=== Task input ===

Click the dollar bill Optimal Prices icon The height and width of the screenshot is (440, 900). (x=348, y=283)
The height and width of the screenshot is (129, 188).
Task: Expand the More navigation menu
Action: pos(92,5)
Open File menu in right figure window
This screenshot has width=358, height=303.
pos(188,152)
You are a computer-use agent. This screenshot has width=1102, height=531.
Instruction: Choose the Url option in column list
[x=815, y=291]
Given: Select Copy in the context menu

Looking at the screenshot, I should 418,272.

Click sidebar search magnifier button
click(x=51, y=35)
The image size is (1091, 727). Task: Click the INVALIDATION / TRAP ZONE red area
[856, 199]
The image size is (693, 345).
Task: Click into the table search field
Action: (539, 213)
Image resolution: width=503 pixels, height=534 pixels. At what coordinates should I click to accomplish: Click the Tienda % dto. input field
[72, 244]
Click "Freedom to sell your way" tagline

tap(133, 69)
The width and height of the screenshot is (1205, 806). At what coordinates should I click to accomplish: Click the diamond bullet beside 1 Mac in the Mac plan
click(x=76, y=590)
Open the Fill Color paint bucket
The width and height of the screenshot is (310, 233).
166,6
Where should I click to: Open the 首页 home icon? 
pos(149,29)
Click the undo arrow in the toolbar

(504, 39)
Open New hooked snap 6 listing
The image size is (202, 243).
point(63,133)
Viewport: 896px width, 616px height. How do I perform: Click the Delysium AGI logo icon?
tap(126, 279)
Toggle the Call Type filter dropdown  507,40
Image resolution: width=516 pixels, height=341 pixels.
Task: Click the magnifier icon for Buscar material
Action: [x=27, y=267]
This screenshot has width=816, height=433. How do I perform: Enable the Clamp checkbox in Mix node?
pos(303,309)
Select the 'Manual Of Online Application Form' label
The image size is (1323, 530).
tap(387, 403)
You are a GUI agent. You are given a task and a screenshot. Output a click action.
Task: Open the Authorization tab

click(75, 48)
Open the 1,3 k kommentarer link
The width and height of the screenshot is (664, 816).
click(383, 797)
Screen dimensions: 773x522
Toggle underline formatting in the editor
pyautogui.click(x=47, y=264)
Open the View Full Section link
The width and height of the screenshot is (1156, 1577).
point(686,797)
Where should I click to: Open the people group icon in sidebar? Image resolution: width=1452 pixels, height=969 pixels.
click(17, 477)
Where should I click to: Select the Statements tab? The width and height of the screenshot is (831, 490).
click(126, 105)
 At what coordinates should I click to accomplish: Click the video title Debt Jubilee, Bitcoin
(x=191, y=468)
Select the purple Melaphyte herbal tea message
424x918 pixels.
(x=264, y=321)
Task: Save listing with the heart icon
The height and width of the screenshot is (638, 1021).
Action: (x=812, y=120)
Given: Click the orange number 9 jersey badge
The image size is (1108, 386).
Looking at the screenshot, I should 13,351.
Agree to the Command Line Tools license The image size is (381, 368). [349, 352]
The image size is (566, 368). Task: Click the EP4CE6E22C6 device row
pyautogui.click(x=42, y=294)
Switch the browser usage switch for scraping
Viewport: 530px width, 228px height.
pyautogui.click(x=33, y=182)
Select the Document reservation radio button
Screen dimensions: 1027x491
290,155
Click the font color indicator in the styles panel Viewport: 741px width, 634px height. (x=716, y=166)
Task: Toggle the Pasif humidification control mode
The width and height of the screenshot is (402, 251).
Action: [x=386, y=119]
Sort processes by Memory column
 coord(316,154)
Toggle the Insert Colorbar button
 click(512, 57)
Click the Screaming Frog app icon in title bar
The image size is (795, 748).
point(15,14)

===

Gather up the lines containing the word "link" from these records and copy them.

Open the 1,3 k kommentarer link
Open the View Full Section link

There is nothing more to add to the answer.